只是为了全面了解,这是我使用的映射定义:

{

"mappings": {

"photo": {

"properties": {

"created_at": {

"type": "date"

},

"description": {

"type": "text"

},

"height": {

"type": "short"

},

"id": {

"type": "keyword"

},

"tags": {

"type": "nested",

"properties": {

"tag": { "type": "string" },

"confidence": { "type": "float"}

}

},

"width": {

"type": "short"

},

"color": {

"type": "string"

},

"boost_multiplier": {

"type": "float"

}

}

}

},

"settings": {

"number_of_shards": 1

}

}

在下面@Joanna的答案之后,我尝试了查询,但是实际上,无论我在匹配查询,coast,foo,bar中放置什么,它总是返回两个文档都带有_score1.0的文档,我在elasticsearch2.4上进行了尝试Docker中的.6、5.3、5.5.1。
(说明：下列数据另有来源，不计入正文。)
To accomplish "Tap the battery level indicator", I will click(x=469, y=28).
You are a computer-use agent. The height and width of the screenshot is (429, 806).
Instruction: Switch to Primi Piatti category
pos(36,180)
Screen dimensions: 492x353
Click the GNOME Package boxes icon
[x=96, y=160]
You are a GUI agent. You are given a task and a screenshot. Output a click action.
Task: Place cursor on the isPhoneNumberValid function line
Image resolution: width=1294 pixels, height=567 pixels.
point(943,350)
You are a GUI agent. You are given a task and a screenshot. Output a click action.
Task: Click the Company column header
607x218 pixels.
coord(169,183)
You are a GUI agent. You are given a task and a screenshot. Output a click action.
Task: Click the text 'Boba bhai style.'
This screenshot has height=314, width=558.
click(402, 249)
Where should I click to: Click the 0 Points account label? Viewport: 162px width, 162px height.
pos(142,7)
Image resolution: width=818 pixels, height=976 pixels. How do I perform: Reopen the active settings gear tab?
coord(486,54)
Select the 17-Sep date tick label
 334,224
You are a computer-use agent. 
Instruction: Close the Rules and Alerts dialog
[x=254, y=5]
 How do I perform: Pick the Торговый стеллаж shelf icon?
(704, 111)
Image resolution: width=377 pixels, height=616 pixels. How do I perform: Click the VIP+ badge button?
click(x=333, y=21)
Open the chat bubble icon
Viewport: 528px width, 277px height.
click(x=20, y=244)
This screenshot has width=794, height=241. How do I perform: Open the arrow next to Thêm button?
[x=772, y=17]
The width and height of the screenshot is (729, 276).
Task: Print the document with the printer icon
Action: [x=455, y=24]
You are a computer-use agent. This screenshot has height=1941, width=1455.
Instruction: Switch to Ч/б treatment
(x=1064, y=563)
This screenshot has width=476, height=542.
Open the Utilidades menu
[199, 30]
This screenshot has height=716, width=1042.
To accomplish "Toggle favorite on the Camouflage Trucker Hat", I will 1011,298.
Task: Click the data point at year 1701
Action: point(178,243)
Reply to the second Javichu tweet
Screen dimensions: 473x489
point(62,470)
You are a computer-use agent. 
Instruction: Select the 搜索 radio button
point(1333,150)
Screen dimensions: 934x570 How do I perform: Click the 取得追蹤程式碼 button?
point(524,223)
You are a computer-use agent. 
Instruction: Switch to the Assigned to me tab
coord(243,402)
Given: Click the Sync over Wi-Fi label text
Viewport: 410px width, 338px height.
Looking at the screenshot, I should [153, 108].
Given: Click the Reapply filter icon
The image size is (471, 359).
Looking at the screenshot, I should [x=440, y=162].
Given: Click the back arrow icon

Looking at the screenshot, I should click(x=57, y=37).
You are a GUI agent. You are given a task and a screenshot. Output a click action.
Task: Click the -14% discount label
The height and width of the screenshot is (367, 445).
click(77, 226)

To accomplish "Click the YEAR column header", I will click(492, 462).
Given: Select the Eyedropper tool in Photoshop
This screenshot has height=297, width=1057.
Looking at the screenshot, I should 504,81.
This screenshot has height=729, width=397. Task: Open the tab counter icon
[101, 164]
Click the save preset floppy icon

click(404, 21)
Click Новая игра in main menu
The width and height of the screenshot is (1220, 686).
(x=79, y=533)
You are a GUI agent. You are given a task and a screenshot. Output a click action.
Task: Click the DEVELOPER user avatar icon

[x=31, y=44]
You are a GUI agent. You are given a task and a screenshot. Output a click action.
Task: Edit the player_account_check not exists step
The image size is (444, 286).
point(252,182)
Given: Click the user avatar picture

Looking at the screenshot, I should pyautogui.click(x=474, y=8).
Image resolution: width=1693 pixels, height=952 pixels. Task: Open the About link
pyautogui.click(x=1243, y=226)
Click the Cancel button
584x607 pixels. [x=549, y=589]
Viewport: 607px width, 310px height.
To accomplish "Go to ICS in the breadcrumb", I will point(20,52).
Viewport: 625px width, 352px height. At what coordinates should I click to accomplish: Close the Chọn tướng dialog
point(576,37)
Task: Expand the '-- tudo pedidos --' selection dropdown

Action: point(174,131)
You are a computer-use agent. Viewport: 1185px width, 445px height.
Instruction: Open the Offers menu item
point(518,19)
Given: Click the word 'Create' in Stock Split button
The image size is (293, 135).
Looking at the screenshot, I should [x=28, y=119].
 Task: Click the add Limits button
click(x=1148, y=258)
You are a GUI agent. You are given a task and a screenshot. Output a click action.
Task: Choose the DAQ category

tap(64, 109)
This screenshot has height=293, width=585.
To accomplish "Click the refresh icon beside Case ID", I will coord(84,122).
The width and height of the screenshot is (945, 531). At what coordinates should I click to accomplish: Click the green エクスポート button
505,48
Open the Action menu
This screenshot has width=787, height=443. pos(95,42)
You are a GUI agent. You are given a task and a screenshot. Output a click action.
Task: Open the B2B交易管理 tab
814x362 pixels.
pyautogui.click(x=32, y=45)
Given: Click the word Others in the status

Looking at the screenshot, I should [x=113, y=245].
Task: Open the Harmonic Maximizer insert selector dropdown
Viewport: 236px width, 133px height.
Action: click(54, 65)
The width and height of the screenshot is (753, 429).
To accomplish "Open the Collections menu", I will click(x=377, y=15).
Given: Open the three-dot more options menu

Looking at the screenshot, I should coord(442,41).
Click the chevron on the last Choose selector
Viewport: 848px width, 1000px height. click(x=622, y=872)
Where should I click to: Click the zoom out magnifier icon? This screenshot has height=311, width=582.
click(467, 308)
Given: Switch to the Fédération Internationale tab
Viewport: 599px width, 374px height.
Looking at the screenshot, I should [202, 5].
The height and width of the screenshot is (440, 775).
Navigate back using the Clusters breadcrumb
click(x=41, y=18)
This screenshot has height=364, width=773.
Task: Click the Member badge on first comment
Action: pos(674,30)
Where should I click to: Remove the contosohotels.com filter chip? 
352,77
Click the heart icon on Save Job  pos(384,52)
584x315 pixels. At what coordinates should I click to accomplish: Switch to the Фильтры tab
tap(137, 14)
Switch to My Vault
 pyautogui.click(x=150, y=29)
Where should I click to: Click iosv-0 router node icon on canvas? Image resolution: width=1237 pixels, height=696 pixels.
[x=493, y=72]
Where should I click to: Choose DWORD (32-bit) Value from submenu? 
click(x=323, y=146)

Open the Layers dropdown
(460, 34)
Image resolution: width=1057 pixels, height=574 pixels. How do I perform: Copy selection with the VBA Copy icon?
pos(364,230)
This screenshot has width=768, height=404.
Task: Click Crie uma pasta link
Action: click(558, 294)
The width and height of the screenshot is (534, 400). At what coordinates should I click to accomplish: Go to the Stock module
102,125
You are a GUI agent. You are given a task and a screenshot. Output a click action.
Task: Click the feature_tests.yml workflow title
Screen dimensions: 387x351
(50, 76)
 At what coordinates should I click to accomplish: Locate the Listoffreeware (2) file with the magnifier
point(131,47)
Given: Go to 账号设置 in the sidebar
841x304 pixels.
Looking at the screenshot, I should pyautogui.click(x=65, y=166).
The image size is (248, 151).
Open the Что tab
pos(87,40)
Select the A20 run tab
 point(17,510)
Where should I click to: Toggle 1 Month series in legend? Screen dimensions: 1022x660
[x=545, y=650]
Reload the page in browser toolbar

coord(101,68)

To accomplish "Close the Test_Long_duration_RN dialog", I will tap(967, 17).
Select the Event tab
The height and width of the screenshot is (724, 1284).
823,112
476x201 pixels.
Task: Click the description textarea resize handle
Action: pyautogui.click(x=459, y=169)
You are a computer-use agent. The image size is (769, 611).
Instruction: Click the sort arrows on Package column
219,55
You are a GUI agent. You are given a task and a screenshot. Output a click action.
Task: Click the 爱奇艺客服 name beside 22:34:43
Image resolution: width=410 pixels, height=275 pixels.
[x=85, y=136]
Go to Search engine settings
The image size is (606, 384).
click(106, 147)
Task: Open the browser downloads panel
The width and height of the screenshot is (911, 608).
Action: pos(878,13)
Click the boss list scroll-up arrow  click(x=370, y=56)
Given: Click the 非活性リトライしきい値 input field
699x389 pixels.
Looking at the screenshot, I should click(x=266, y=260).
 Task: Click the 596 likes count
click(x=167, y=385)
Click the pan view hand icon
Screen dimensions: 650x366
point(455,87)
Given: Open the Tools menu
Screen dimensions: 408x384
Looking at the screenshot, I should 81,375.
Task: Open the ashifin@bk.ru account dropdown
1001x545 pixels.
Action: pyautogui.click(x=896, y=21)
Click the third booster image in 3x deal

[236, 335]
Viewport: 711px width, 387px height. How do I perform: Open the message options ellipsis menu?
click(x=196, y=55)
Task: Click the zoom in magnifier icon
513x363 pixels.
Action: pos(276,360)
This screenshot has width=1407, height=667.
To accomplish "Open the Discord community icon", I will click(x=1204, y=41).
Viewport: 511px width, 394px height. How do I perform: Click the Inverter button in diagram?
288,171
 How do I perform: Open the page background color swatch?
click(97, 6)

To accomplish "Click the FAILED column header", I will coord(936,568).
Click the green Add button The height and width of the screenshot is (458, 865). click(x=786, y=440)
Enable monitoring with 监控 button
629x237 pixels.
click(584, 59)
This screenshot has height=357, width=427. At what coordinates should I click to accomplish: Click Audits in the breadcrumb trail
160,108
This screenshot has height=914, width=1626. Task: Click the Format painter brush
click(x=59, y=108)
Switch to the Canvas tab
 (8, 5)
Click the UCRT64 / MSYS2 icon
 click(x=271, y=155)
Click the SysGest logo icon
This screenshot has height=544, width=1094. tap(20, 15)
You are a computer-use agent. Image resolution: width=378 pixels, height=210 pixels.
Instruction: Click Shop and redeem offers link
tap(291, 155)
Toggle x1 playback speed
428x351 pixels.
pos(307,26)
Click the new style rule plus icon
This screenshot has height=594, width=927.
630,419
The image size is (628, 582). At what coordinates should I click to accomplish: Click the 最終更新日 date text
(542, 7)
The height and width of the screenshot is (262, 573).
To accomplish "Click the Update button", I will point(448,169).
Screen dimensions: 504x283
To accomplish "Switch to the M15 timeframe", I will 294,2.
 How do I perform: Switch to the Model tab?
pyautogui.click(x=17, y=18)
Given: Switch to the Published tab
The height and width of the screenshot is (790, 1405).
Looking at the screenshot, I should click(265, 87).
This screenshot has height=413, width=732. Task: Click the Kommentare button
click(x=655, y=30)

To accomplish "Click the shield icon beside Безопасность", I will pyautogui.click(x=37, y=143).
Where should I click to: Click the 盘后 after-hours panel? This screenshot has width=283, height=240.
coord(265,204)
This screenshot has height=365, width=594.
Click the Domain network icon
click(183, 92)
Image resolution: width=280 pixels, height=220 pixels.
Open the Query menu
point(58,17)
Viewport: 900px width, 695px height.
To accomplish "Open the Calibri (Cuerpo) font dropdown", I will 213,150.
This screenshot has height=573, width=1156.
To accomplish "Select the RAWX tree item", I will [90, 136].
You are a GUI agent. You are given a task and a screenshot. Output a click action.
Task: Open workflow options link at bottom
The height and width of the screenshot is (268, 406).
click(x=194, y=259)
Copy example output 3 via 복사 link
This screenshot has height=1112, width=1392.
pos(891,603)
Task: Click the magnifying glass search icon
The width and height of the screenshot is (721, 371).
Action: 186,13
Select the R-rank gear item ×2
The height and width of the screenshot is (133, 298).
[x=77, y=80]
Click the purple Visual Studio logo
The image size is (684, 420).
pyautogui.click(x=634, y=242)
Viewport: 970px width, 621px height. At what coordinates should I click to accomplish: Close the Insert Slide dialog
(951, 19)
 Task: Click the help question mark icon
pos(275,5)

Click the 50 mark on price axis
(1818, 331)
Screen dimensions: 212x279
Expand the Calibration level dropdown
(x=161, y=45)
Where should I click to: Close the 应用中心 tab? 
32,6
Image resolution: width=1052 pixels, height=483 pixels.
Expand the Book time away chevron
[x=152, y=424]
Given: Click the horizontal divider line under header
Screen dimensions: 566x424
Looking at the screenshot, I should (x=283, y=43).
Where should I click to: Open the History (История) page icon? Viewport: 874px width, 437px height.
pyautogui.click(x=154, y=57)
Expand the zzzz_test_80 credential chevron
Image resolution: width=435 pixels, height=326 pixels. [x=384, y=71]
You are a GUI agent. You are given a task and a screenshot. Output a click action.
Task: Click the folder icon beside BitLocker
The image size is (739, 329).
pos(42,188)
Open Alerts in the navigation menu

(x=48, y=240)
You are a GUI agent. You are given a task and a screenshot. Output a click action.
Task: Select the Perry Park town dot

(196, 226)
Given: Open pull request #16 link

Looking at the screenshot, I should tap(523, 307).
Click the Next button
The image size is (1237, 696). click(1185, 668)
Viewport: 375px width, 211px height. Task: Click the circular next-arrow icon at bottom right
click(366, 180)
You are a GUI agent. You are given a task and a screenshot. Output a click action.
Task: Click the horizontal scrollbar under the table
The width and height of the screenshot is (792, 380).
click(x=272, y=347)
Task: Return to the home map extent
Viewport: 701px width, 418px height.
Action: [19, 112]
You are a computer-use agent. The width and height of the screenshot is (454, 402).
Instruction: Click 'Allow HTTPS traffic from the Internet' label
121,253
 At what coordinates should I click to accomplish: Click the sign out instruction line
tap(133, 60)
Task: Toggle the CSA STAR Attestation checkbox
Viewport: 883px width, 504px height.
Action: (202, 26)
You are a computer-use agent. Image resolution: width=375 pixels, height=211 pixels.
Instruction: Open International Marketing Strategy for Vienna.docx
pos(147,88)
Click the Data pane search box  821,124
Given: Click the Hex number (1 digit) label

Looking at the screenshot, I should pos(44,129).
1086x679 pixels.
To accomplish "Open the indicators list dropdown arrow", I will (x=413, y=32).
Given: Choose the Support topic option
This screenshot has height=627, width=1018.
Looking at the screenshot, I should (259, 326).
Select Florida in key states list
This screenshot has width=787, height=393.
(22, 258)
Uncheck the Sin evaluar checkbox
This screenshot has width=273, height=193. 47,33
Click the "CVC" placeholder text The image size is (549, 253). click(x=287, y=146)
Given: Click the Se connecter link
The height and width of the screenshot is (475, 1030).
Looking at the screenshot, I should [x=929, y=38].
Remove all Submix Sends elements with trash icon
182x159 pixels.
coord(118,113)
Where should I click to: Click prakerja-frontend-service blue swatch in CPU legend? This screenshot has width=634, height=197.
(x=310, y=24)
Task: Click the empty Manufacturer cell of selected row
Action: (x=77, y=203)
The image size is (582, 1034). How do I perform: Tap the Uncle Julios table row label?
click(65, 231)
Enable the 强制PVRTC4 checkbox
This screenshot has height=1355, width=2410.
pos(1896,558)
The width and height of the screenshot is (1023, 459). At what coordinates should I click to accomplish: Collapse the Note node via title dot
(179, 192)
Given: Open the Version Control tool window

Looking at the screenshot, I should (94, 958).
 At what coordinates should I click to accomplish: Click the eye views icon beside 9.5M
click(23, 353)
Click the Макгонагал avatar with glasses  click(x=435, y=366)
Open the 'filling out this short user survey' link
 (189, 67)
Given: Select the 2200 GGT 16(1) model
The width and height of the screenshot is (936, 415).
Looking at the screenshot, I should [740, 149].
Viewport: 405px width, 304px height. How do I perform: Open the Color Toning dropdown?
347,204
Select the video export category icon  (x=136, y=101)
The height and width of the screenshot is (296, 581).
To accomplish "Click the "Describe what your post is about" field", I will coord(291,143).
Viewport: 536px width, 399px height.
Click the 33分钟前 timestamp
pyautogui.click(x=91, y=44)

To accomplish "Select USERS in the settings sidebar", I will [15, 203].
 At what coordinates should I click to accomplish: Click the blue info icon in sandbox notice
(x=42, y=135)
这是我得到的答复:

HTTP/1.1 200 OK

Content-Type: application/json; charset=UTF-8

Content-Length: 1635

{"took":24,"timed_out":false,"_shards":{"total":5,"successful":5,"failed":0},"hits":{"total":2,"max_score":1.0,"hits":[{"_index":"my_index","_type":"my_type","_id":"2","_score":1.0,"_source":{

"created_at" : "2017-07-31T20:43:17-04:00",

"description" : null,

"height" : 4934,

"id" : "2",

"tags" : [

{

"confidence" : 84.09123410403951,

"tag" : "mountain"

},

{

"confidence" : 56.412795342449456,

"tag" : "valley"

},

{

"confidence" : 48.36547551196872,

"tag" : "landscape"

},

{

"confidence" : 40.51100450186575,

"tag" : "mountains"

},

{

"confidence" : 33.14263528292239,

"tag" : "sky"

},

{

"confidence" : 31.064394646169404,

"tag" : "peak"

},

{

"confidence" : 29.372,

"tag" : "natural elevation"

}

],

"width" : 4016,

"color" : "#FEEBF9",

"boost_multiplier" : 1

}

},{"_index":"my_index","_type":"my_type","_id":"1","_score":1.0,"_source":{

"created_at" : "2017-07-31T20:30:14-04:00",

"description" : null,

"height" : 3213,

"id" : "1",

"tags" : [

{

"confidence" : 65.48948436785749,

"tag" : "beach"

},

{

"confidence" : 57.31950504425406,

"tag" : "sea"

},

{

"confidence" : 43.58207236617374,

"tag" : "coast"

},

{

"confidence" : 35.6857910950816,

"tag" : "sand"

},

{

"confidence" : 33.660057321079655,

"tag" : "landscape"

},

{

"confidence" : 32.53252312423727,

"tag" : "sky"

}

],

"width" : 5712,

"color" : "#0C0A07",

"boost_multiplier" : 1

}

}]}}

我在SO上发现了这一点:Elasticsearch:带有“boost_mode”的“function_score”:“replace”忽略了函数得分

它的基本含义是,如果函数不匹配,则返回1。这是有道理的,但我正在对同一文档运行查询。令人困惑。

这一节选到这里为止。